## BEGIN Material for this task
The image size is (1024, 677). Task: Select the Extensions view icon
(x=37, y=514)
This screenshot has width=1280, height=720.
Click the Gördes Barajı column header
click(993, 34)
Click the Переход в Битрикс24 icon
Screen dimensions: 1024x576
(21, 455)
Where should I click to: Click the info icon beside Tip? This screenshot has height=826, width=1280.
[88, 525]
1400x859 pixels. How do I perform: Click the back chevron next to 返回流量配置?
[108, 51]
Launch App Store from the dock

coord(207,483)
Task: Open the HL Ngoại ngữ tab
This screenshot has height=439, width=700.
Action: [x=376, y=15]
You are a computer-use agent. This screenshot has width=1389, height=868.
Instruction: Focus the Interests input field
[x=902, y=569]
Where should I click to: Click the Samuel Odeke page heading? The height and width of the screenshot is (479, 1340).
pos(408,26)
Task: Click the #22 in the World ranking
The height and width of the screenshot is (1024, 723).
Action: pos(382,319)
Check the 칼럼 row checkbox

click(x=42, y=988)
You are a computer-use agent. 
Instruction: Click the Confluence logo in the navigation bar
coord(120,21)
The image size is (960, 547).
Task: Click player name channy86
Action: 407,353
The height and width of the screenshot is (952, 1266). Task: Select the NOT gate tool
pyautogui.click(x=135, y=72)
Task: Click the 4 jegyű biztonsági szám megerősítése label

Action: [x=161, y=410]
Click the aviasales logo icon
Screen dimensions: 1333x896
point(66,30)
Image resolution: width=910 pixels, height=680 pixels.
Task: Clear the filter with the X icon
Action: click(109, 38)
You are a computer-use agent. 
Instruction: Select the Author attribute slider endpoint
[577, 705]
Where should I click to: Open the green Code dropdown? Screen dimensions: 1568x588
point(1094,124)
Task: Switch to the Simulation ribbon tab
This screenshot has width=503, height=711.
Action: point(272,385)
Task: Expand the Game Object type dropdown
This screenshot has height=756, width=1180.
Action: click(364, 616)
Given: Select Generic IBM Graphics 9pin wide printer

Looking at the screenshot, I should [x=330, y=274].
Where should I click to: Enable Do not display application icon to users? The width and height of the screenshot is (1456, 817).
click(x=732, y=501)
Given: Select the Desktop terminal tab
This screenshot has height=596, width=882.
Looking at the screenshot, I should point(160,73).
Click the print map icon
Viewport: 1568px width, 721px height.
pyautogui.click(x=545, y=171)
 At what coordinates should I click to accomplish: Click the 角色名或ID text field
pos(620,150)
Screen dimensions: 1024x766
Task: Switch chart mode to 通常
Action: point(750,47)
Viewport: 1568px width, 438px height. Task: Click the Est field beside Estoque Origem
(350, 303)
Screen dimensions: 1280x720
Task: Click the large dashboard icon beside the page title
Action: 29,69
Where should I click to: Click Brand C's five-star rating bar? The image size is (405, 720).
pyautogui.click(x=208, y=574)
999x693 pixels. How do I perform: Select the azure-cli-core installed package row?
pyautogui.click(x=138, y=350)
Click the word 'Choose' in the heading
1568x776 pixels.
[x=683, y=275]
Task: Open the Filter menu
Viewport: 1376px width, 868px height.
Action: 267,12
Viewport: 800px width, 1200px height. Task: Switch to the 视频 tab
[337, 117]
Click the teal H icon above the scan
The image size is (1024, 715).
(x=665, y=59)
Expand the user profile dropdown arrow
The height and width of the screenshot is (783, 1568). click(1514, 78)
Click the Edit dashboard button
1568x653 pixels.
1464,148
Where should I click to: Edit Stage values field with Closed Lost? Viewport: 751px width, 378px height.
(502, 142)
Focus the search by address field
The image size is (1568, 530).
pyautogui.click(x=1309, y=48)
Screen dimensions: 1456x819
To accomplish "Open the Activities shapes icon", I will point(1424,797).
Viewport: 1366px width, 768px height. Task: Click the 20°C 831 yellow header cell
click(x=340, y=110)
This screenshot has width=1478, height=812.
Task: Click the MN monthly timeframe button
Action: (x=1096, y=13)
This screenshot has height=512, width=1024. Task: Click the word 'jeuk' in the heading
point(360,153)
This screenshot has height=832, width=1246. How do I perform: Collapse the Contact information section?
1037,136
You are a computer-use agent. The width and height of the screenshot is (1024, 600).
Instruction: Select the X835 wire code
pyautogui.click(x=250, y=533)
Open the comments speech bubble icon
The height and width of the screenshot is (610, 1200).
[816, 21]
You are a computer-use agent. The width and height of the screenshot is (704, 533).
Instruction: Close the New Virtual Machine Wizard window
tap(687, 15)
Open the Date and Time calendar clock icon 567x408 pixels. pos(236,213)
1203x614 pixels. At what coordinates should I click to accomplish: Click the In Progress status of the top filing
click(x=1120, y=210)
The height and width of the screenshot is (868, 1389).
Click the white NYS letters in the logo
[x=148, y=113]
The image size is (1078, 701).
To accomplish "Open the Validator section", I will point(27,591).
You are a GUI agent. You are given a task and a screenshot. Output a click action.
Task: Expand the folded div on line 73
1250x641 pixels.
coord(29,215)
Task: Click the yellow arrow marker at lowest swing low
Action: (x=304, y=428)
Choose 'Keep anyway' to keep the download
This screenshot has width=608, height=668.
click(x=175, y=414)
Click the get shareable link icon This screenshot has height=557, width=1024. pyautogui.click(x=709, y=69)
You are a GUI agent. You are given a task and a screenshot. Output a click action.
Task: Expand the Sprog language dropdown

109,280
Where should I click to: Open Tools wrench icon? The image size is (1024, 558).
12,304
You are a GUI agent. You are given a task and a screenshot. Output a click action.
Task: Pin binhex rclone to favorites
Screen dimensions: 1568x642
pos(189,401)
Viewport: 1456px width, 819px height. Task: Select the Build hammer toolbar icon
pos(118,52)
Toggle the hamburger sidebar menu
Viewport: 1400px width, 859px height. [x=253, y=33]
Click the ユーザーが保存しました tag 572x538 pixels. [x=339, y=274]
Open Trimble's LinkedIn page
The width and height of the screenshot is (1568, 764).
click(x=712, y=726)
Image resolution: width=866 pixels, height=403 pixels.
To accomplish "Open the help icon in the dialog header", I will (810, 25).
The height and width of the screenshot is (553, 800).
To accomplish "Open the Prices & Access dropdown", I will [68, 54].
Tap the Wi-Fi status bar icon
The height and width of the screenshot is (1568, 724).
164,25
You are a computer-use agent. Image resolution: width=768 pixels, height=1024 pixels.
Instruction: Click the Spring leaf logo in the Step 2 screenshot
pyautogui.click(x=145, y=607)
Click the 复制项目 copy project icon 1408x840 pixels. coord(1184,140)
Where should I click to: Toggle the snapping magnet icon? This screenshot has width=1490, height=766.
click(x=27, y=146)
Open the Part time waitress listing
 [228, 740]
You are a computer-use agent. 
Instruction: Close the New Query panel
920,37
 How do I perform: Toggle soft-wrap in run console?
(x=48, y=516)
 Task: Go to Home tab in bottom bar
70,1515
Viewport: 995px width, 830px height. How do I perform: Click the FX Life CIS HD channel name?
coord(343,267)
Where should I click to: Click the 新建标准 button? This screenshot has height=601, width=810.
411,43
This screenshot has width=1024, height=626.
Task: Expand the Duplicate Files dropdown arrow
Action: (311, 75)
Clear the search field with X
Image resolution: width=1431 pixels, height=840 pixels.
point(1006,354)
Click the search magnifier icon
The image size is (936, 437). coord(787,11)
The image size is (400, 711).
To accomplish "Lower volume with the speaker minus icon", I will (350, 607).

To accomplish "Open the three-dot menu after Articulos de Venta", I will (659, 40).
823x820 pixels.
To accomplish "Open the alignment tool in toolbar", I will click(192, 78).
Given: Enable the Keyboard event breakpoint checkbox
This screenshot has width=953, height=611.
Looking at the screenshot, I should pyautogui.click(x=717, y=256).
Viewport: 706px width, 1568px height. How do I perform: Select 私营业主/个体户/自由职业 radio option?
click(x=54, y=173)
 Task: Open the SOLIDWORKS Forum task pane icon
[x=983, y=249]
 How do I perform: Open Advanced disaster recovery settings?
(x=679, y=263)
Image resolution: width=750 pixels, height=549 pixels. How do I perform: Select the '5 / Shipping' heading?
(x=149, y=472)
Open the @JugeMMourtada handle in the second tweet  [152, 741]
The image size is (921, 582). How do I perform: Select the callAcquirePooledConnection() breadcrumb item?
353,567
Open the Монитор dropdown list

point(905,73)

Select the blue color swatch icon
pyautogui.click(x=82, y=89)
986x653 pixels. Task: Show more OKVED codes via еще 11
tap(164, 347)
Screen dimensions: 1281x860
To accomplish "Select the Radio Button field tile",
## END Material for this task
▸ What is being asked:
Reproduce the entries between the lines holding "Screen dimensions: 1456x819" and "I will point(1424,797).", inclusive, with their requests, scaling every coordinate in the answers by 0.55 and rounding each to a whole number, halves up.

▸ The solution:
Screen dimensions: 1456x819
To accomplish "Open the Activities shapes icon", I will point(783,438).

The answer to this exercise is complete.